SSI: Helping the Poorest Elderly and Disabled Americans
The National Senior Citizens Law Center and Latinos for a Secure Retirement will host an event tomorrow to spotlight Supplemental Security Income (SSI) — an important but oft-ignored program that provides cash income to people who are disabled, blind, or elderly and have little income and few assets — and discuss ways to improve it.
President Nixon and Congress created SSI in 1972 to replace the matching grants to states that had created what the Social Security Administration (SSA) called a “crazy quilt” of aid to the aged, blind, and disabled. SSI is distinct from the Old-Age, Survivors, and Disability Insurance (OASDI) programs commonly known as Social Security, though many SSI recipients have worked enough that they also collect Social Security and SSA runs both programs.

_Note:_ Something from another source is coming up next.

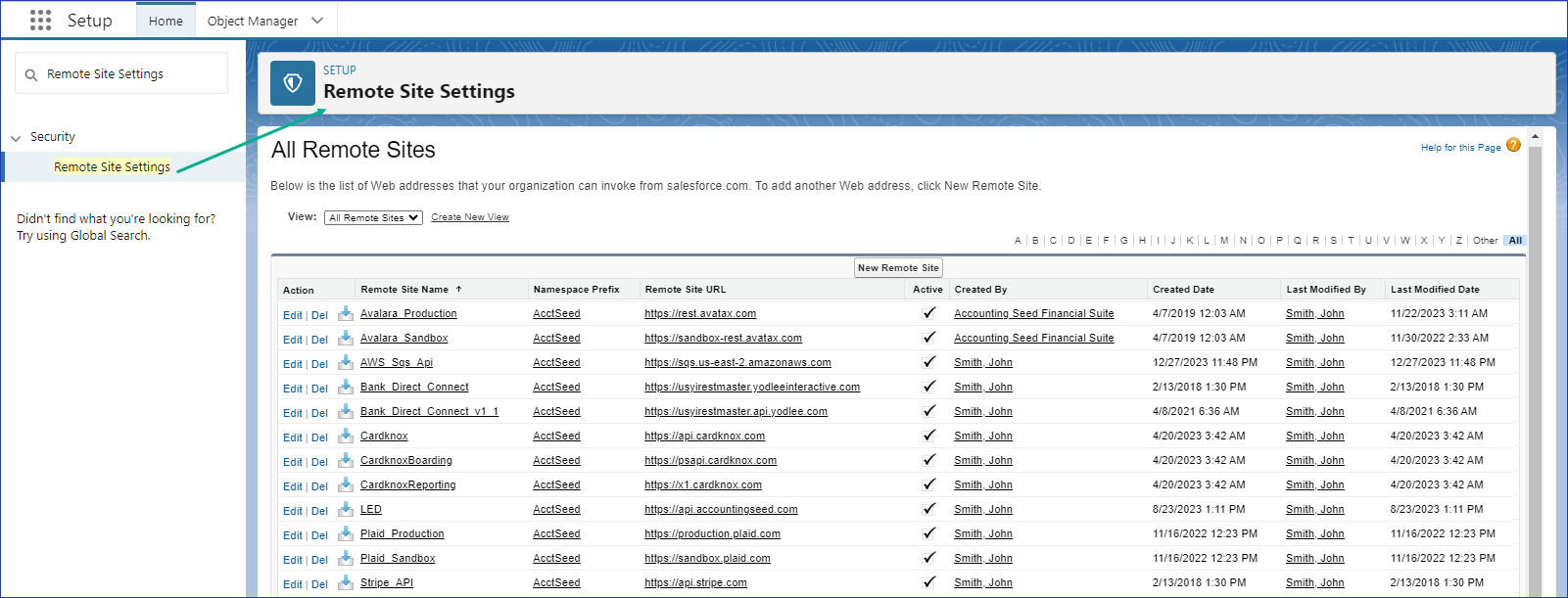Click the Remote Site Settings shield icon

point(293,83)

In December 2012, 8.3 million people collected SSI: 2.1 million people aged 65 or older, 4.9 million disabled adults aged 18-64, and 1.3 million severely disabled children under age 18. Until the deep economic downturn generated a modest uptick, SSI participation had generally been flat or falling as a share of the population since at least the mid-1990s (see graph).

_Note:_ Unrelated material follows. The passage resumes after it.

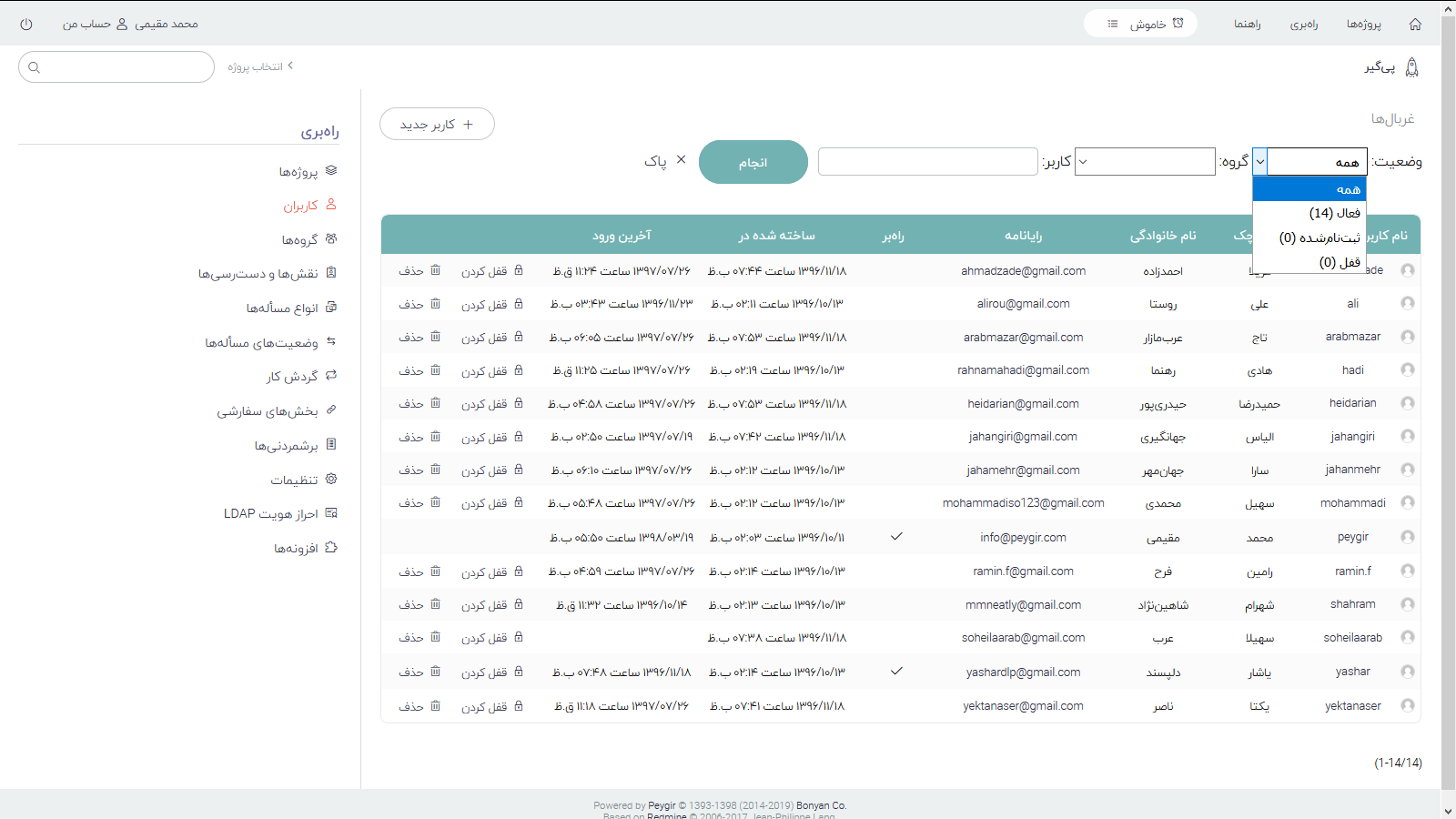Click trash icon in ali's row
Image resolution: width=1456 pixels, height=819 pixels.
(x=435, y=304)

SSI benefits alone don’t lift recipients out of poverty; the maximum benefits for individuals and couples (when both spouses qualify) are about 74 percent and 83 percent of the poverty level, respectively. But SSI is instrumental in reducing extreme poverty (incomes below half the poverty line). SSI benefits are lower when recipients have other income (or live in a Medicaid facility or with relatives who provide support), so the average federal payment is $500 a month.

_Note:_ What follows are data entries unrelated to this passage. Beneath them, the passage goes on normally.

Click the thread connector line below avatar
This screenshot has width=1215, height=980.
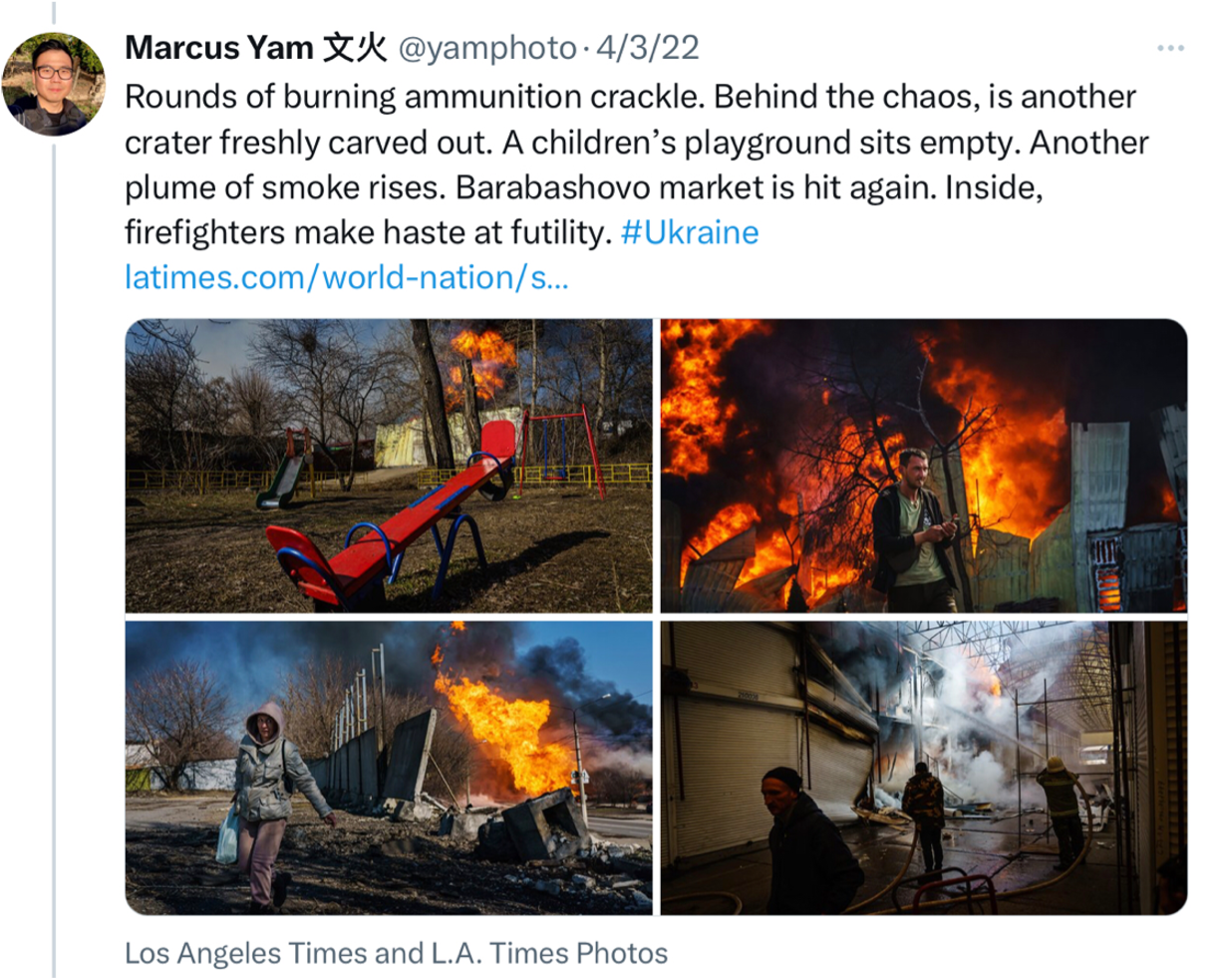click(x=54, y=558)
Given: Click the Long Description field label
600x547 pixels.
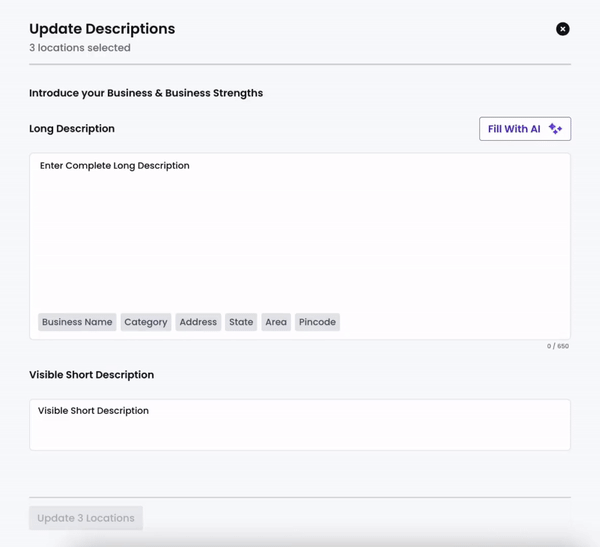Looking at the screenshot, I should [72, 129].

Improvements in SSI should aim to boost participation among eligible people and make benefit levels more adequate. Possible reforms include raising the basic benefit, raising and indexing the badly outdated asset and income limits (the asset limits have been frozen since 1989), changing rules that discourage saving for retirement, and extending SSI eligibility for elderly or disabled refugees, a uniquely vulnerable group.